Les derniers souffles de vent tombèrent ; toute ride s'aplanit ; et la voile immobile était rouge. Une accalmie illimitée semblait engourdir l'espace, faire le silence autour de cette rencontre d'éléments ; tandis que, cambrant sous le ciel son ventre luisant et liquide, la mer, fiancée monstrueuse, attendait l'amant de feu qui descendait vers elle. Il précipitait sa chute, empourpré comme par le désir de leur embrasement. Il la joignit ; et, peu à peu, elle le dévora. "

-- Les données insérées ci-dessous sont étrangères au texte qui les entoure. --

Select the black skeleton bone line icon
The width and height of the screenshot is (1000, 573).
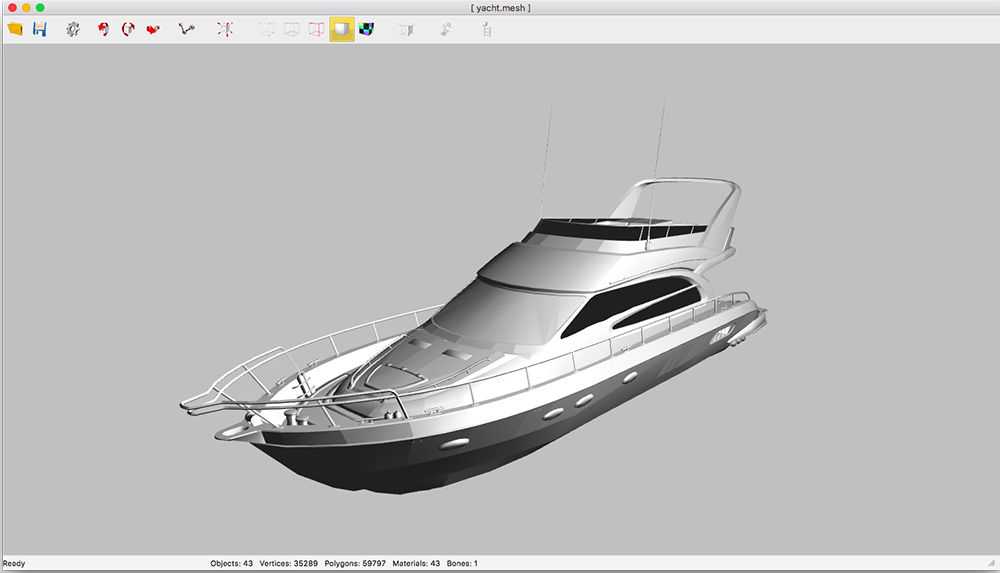[185, 30]
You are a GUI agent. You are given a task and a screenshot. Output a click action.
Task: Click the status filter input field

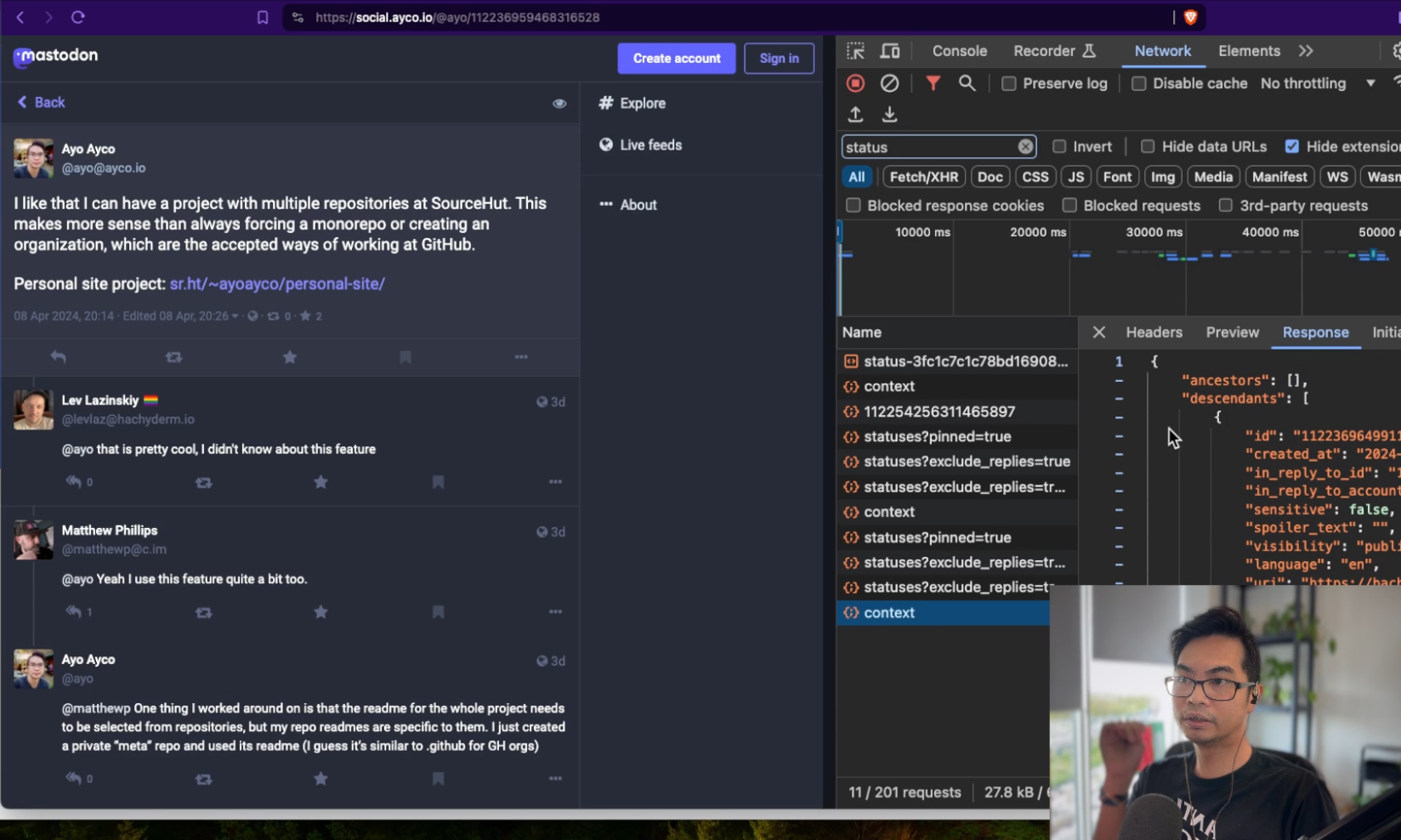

"Elle en voulait en son cœur à Julien de ne pas comprendre cela, de n'avoir point ces fines pudeurs, ces délicatesses d'instinct; et elle sentait entre elle et lui comme un voile, un obstacle, s'apercevant pour la première fois que deux personnes ne se pénètrent jamais jusqu'à l'âme, jusqu'au fond des pensées, qu'elles marchent côte à côte, enlacées parfois, mais non mêlées, et que l'être moral de chacun de nous reste éternellement seul pour la vie. "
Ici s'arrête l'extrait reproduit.